▶ MATERIAL PROVIDED

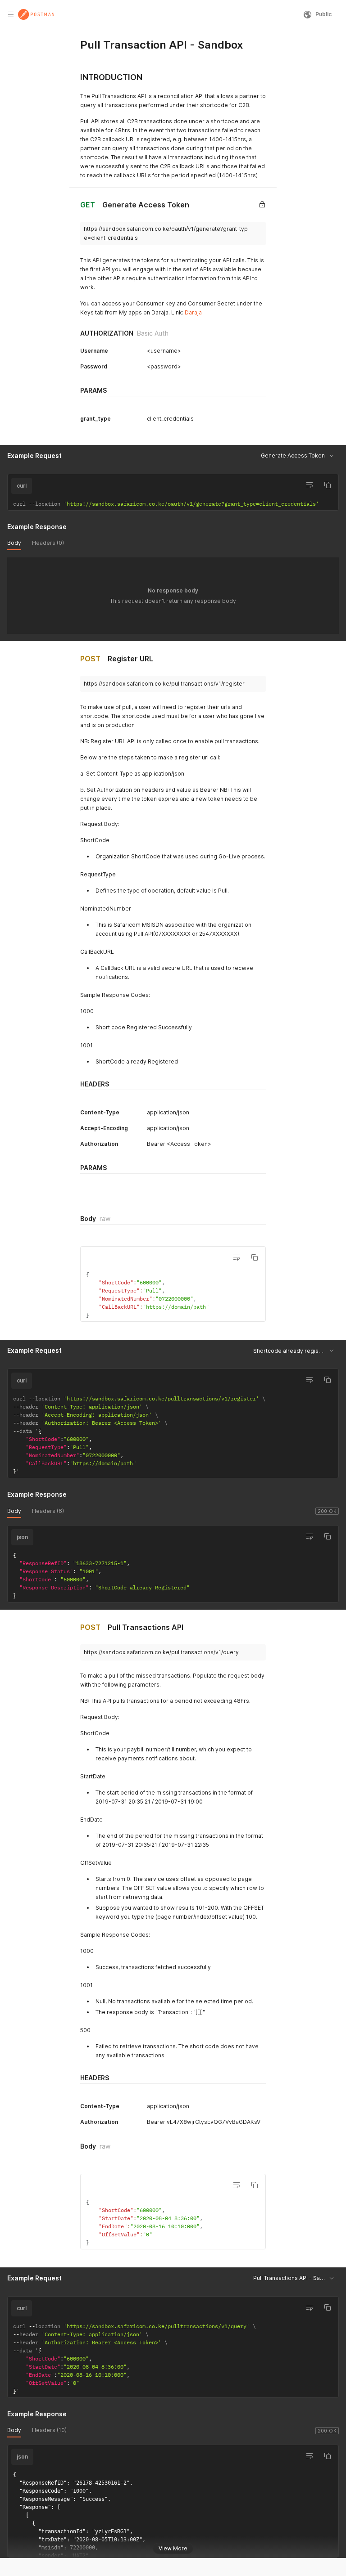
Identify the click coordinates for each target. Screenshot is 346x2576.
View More (173, 2548)
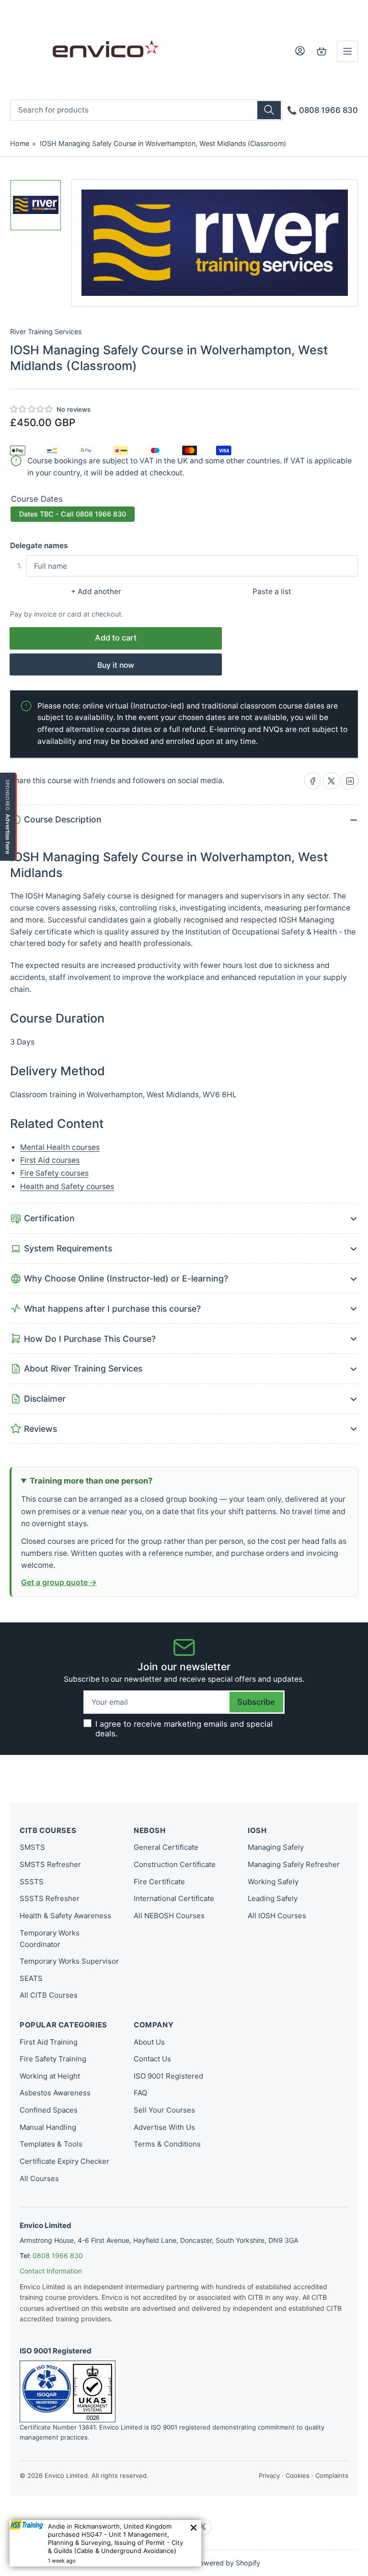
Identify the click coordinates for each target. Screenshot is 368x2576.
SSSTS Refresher (50, 1898)
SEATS (31, 1978)
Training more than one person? (91, 1480)
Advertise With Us (164, 2127)
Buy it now (115, 665)
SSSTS (32, 1881)
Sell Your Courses (164, 2110)
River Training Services (45, 331)
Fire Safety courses (54, 1173)
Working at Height (50, 2076)
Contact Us (152, 2058)
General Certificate (166, 1847)
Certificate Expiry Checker (64, 2161)
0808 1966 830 (58, 2255)
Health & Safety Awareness (65, 1915)
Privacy (269, 2475)
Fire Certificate (159, 1881)
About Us (149, 2042)
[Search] (269, 110)
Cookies (298, 2475)
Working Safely (273, 1881)
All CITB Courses (49, 1995)
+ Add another (96, 591)
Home (19, 143)
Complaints (331, 2475)
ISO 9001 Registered (168, 2076)
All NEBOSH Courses (169, 1915)
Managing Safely (276, 1847)
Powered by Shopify (227, 2563)
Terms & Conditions (167, 2144)
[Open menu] (347, 51)
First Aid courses (50, 1160)
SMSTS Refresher (50, 1864)
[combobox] (146, 110)
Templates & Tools (51, 2144)
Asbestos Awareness (55, 2092)
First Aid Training (49, 2042)
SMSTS (32, 1847)
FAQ (140, 2092)
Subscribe (256, 1702)
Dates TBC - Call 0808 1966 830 (72, 514)
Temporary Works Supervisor (69, 1961)
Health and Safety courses (67, 1186)
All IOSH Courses (277, 1915)
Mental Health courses (60, 1147)
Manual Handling (48, 2127)
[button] (32, 409)
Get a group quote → (59, 1582)
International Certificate (174, 1898)
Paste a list (272, 591)
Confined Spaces (49, 2110)
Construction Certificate (175, 1864)
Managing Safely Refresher (294, 1864)
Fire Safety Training (53, 2058)
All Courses (39, 2178)
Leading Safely (273, 1898)
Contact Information (51, 2271)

▶ ASSIGNMENT
Look back at the entries above. Retype the line with "Managing Safely (276, 1847)", the line with "[button] (32, 409)", and all lines in between.

▶ SOLVED PROBLEM
Managing Safely (276, 1847)
Powered by Shopify (227, 2563)
Terms & Conditions (167, 2144)
[Open menu] (347, 51)
First Aid courses (50, 1160)
SMSTS Refresher (50, 1864)
[combobox] (146, 110)
Templates & Tools (51, 2144)
Asbestos Awareness (55, 2092)
First Aid Training (49, 2042)
SMSTS (32, 1847)
FAQ (140, 2092)
Subscribe (256, 1702)
Dates TBC - Call 0808 1966 830 (72, 514)
Temporary Works Supervisor (69, 1961)
Health and Safety courses (67, 1186)
All IOSH Courses (277, 1915)
Mental Health courses (60, 1147)
Manual Handling (48, 2127)
[button] (32, 409)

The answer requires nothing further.